(Saved entries)
· · · · · · ·
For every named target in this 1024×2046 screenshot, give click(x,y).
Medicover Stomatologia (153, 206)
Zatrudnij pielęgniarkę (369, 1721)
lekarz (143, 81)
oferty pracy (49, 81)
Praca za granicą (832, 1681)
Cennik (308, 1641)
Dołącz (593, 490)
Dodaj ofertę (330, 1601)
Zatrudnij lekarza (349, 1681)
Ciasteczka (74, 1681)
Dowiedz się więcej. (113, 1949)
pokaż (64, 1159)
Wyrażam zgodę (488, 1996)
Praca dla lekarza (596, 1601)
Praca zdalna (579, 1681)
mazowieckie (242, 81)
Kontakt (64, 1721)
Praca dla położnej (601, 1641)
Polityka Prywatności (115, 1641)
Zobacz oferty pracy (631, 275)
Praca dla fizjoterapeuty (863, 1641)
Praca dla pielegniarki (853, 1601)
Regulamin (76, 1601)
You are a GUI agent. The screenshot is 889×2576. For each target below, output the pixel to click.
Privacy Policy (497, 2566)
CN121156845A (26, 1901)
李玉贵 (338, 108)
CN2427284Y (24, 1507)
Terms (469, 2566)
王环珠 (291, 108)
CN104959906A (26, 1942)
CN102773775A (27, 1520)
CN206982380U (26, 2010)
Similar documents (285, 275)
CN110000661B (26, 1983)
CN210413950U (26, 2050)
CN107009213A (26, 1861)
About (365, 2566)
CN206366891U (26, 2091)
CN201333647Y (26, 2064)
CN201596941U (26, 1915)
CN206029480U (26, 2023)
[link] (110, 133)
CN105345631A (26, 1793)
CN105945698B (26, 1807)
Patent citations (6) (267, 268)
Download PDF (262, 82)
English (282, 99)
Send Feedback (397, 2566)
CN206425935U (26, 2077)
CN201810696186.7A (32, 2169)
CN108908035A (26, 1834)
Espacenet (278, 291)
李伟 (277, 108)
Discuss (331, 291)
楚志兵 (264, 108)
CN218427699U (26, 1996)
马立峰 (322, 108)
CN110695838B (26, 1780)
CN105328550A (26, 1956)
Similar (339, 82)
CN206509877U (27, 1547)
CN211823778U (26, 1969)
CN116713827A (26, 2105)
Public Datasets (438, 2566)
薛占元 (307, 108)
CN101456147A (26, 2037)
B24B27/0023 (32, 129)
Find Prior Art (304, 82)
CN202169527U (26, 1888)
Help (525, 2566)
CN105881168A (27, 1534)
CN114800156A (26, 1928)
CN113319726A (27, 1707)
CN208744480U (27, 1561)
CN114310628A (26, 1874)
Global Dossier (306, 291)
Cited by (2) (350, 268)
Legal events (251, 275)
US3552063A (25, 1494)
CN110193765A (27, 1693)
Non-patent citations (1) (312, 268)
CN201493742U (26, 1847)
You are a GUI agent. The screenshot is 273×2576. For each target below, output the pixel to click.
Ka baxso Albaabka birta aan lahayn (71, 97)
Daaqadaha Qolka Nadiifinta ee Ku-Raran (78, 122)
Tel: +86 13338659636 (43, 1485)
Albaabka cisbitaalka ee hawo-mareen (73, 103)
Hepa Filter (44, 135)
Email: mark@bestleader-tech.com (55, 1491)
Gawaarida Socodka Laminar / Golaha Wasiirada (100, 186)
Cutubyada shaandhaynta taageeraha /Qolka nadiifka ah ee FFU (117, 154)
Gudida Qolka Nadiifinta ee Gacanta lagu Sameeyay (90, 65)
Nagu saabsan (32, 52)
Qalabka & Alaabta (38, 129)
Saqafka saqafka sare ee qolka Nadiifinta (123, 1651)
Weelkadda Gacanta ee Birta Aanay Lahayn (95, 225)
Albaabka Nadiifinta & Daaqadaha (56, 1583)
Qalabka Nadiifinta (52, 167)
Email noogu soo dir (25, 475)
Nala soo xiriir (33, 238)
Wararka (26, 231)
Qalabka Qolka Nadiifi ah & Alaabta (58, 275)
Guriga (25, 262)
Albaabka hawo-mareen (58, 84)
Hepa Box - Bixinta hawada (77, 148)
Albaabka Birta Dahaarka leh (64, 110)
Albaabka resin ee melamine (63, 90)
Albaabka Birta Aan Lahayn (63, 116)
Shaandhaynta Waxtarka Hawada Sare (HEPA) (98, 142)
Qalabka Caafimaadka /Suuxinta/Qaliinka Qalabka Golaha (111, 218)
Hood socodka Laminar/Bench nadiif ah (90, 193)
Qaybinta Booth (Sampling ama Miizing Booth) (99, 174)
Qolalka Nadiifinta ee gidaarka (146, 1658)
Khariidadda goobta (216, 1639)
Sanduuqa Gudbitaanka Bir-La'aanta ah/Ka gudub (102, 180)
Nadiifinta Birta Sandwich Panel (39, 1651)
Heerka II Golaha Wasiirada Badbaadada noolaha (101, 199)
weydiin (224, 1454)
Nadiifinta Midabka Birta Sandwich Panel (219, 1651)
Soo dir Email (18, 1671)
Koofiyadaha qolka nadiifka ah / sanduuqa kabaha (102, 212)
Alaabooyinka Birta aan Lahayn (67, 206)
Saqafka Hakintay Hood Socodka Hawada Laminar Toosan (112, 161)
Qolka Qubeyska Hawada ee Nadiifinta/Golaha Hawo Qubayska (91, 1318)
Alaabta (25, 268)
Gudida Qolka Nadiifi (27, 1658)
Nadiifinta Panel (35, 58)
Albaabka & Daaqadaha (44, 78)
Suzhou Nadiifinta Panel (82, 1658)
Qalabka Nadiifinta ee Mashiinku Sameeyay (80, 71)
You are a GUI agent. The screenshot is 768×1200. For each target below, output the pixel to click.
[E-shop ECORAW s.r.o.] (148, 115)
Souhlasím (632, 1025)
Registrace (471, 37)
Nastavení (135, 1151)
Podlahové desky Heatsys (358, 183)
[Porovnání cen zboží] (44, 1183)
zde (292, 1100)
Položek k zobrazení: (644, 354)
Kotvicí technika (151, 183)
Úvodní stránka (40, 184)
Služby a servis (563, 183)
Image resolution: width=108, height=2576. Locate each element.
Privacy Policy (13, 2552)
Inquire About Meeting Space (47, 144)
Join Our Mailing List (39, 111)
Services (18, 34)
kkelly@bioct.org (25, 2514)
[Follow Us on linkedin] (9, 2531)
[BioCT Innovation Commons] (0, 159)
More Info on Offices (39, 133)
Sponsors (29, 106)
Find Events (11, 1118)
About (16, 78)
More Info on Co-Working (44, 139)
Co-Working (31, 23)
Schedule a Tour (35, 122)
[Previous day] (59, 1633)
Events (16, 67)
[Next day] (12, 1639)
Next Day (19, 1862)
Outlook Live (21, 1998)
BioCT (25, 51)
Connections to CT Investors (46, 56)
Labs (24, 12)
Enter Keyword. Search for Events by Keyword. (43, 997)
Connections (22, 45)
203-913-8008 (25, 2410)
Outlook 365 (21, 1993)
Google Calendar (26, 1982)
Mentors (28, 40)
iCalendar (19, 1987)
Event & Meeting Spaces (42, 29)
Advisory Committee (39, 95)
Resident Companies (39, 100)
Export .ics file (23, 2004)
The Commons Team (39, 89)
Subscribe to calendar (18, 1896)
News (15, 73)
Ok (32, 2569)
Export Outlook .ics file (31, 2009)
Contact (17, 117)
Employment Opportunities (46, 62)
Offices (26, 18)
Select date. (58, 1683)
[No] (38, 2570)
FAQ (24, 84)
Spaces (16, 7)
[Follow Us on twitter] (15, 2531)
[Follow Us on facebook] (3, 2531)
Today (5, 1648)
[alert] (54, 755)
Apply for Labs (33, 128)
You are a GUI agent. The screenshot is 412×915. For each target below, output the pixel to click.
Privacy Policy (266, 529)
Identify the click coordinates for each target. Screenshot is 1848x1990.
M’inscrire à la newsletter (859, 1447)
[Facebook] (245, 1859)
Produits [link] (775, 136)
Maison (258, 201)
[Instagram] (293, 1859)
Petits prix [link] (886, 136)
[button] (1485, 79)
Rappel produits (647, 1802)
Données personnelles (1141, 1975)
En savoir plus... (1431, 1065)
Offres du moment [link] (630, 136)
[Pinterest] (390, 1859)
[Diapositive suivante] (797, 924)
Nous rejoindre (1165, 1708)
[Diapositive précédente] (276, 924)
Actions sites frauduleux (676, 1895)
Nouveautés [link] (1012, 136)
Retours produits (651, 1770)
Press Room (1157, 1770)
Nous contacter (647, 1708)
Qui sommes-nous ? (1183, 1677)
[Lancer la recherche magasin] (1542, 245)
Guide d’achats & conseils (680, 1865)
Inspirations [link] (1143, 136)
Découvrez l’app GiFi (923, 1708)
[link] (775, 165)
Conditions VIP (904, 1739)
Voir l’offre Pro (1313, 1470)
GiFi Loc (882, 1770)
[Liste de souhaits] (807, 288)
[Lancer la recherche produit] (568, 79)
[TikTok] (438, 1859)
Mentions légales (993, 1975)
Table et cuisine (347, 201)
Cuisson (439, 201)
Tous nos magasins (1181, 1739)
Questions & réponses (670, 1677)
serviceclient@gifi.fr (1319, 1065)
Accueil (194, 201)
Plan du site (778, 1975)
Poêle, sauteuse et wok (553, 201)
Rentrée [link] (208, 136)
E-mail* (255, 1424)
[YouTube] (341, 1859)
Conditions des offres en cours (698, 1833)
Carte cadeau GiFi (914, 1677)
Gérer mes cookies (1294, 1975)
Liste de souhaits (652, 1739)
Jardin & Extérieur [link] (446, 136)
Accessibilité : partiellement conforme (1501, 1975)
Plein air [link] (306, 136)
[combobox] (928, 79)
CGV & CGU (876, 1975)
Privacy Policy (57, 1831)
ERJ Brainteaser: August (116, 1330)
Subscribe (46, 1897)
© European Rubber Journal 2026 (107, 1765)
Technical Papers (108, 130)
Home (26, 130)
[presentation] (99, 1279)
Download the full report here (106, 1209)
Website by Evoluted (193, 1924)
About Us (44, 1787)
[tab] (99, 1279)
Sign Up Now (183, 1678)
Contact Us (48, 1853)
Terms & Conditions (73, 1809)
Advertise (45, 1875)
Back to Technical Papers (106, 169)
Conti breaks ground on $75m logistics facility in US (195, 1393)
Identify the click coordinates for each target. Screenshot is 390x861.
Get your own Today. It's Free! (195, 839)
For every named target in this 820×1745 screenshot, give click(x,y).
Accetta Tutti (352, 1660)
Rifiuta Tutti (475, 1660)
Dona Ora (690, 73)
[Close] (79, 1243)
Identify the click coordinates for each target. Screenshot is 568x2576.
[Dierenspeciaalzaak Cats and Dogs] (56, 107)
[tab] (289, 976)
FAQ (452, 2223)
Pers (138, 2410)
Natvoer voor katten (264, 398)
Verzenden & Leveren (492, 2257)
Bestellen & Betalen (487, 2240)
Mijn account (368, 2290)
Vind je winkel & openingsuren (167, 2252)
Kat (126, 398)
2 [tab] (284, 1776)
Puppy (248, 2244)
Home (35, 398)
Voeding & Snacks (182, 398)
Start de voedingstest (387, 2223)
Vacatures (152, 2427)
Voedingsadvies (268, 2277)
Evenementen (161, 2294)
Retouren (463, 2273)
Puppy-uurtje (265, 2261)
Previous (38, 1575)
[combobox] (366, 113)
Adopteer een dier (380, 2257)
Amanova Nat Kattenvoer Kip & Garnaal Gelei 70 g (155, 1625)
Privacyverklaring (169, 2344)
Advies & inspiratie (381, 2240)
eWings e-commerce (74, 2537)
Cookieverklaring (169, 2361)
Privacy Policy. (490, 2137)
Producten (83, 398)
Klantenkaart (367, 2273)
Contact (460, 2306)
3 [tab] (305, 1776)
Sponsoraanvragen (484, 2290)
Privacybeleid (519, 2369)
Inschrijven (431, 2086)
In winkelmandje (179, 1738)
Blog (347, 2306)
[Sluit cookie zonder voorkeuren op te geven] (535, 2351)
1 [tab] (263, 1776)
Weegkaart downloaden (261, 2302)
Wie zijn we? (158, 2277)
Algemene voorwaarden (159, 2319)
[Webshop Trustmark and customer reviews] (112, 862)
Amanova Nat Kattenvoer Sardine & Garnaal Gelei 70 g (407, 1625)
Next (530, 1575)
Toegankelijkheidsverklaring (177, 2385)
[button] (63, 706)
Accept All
· · · · · · ·
### [What is needed]
The expected answer is an exact copy of the lines above, beginning at the line with "News (15, 73)" and ending at the line with "[Liste de souhaits] (807, 288)", with both ends in.

### [Response to this task]
News (15, 73)
Ok (32, 2569)
Export Outlook .ics file (31, 2009)
Contact (17, 117)
Employment Opportunities (46, 62)
Offices (26, 18)
Select date. (58, 1683)
[No] (38, 2570)
FAQ (24, 84)
Spaces (16, 7)
[Follow Us on twitter] (15, 2531)
[Follow Us on facebook] (3, 2531)
Today (5, 1648)
[alert] (54, 755)
Apply for Labs (33, 128)
You are a GUI agent. The screenshot is 412×915. For each target below, output the pixel to click.
Privacy Policy (266, 529)
Identify the click coordinates for each target. Screenshot is 1848x1990.
M’inscrire à la newsletter (859, 1447)
[Facebook] (245, 1859)
Produits [link] (775, 136)
Maison (258, 201)
[Instagram] (293, 1859)
Petits prix [link] (886, 136)
[button] (1485, 79)
Rappel produits (647, 1802)
Données personnelles (1141, 1975)
En savoir plus... (1431, 1065)
Offres du moment [link] (630, 136)
[Pinterest] (390, 1859)
[Diapositive suivante] (797, 924)
Nous rejoindre (1165, 1708)
[Diapositive précédente] (276, 924)
Actions sites frauduleux (676, 1895)
Nouveautés [link] (1012, 136)
Retours produits (651, 1770)
Press Room (1157, 1770)
Nous contacter (647, 1708)
Qui sommes-nous ? (1183, 1677)
[Lancer la recherche magasin] (1542, 245)
Guide d’achats & conseils (680, 1865)
Inspirations [link] (1143, 136)
Découvrez l’app GiFi (923, 1708)
[link] (775, 165)
Conditions VIP (904, 1739)
Voir l’offre Pro (1313, 1470)
GiFi Loc (882, 1770)
[Liste de souhaits] (807, 288)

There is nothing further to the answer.